Given text:
Many lawmakers disagree on which types of gambling should become legal in Georgia — with talk of casinos and horse-racing facilities having also swirled under the Gold Dome for nearly a decade. Casinos, sports betting companies and sports teams have hired top lobbyists to push the bills in hopes of expanding gaming beyond the state-controlled lottery.
For years, lawmakers have said expanding gambling in the state would bolster Georgia Lottery-funded education programs such as the HOPE scholarship.
Expanding gambling in Georgia is difficult to do because it requires amending the state constitution — allowed only once two-thirds of each legislative chamber agree to place it on a ballot and a majority of voters approve the change. A 2020 poll by The Atlanta Journal-Constitution found that about 58% of Georgia voters support legalizing sports betting.
Disagreement over where the tax revenue generated from sports betting, or any legalized gambling, should go has held the legislation up for years.
Options that have been considered include using the revenue to bolster the merit-based HOPE scholarship, paying for needs-based college scholarships, and funding rural health care and broadband efforts across the state.
Backers say Georgians illegally bet nearly $5 billion a year on sports. Georgians can pull up a sports betting website or app on their cellphone and place bets on games — most likely using overseas servers and skirting Georgia’s laws making the practice illegal.
Mike Griffin, a lobbyist for the Georgia Baptist Mission Board, said his organization will continue to fight the expansion of any type of gambling.
“They say it’s better to legalize it to bring it out of the shadows,” he said. “I think it’s more like pouring gas on a fire rather than putting water on it.”

(Records)
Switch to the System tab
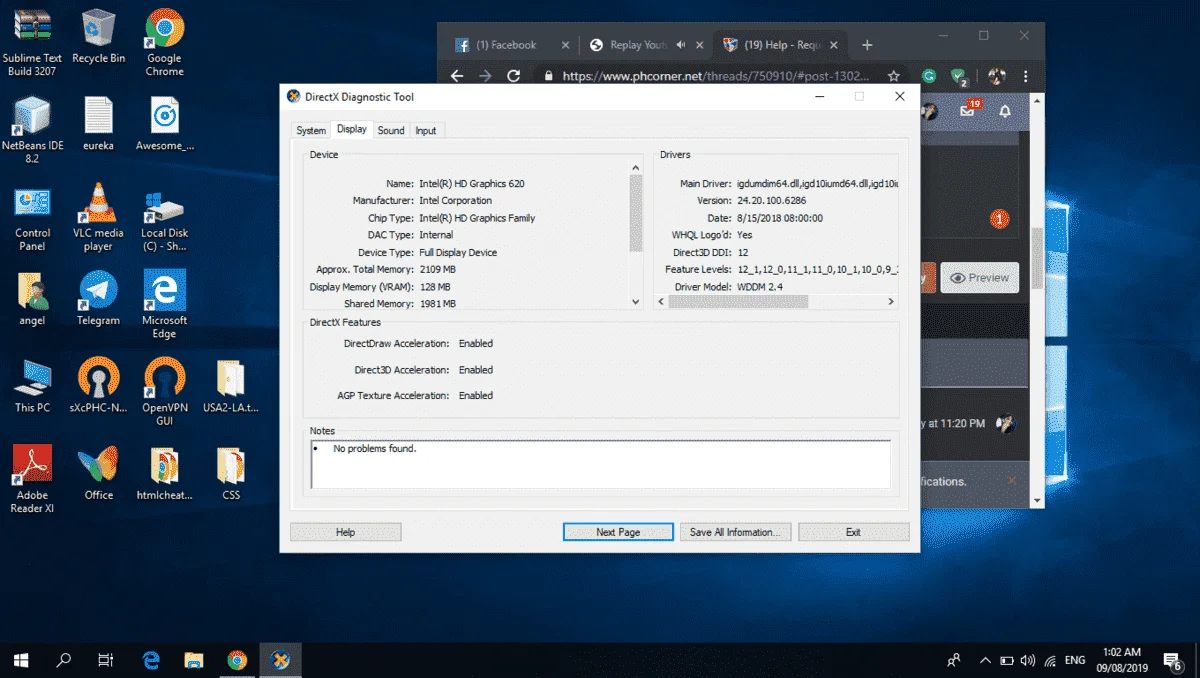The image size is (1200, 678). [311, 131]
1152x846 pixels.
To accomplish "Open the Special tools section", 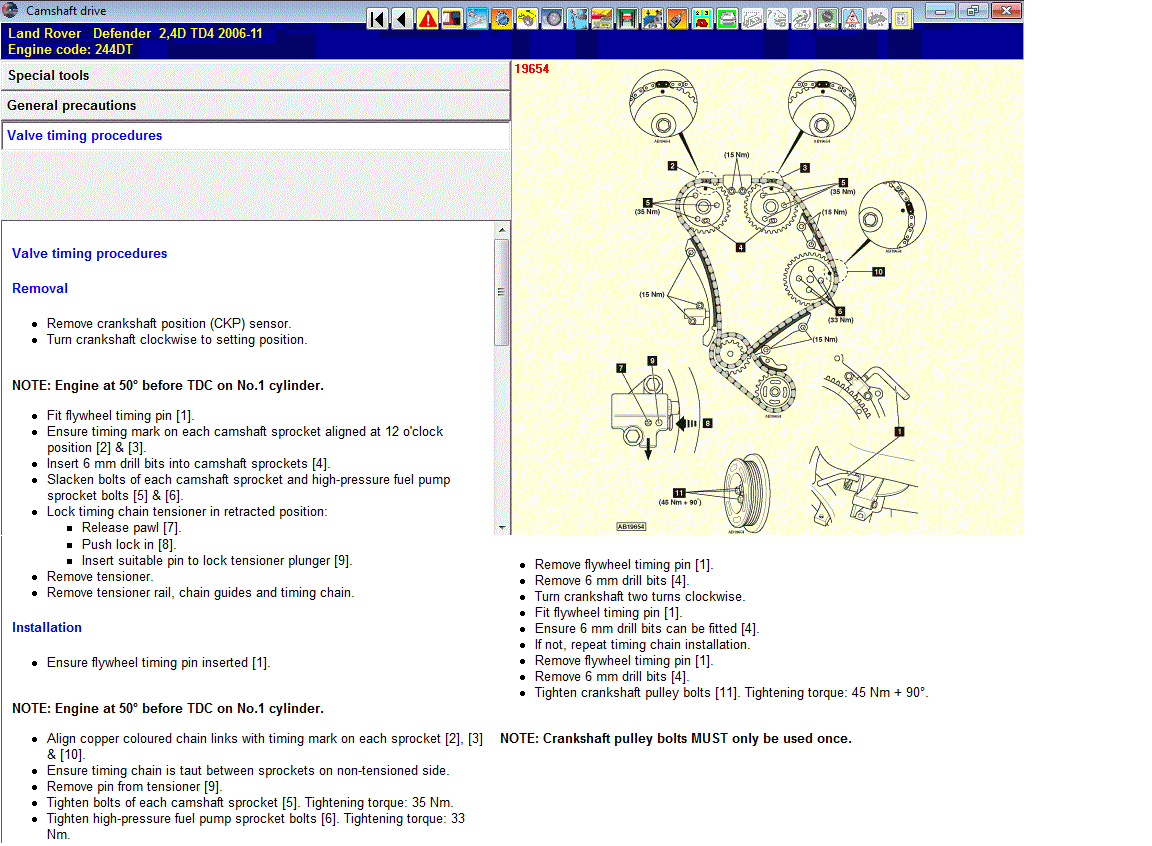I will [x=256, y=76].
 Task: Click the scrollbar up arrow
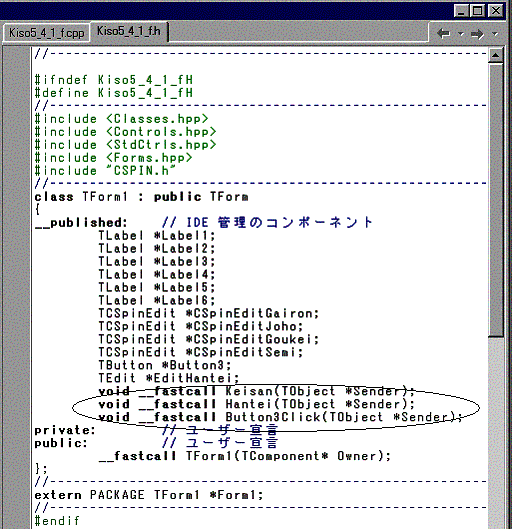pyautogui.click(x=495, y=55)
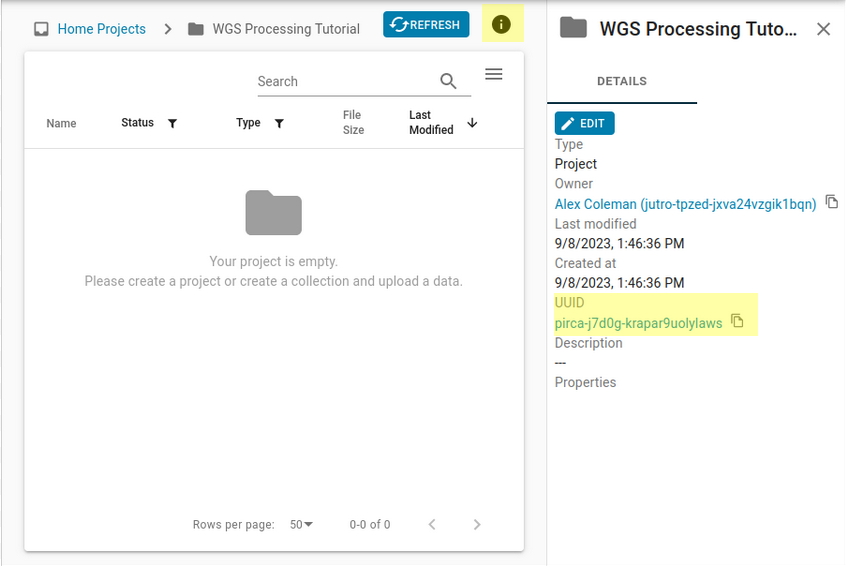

Required work: Copy the Georgia gambling text between "Options that have" and "the practice illegal.", inclusive, swapping "broadband" for "road repair". The items have nothing to do with this work.

The result:
Options that have been considered include using the revenue to bolster the merit-based HOPE scholarship, paying for needs-based college scholarships, and funding rural health care and road repair efforts across the state.
Backers say Georgians illegally bet nearly $5 billion a year on sports. Georgians can pull up a sports betting website or app on their cellphone and place bets on games — most likely using overseas servers and skirting Georgia’s laws making the practice illegal.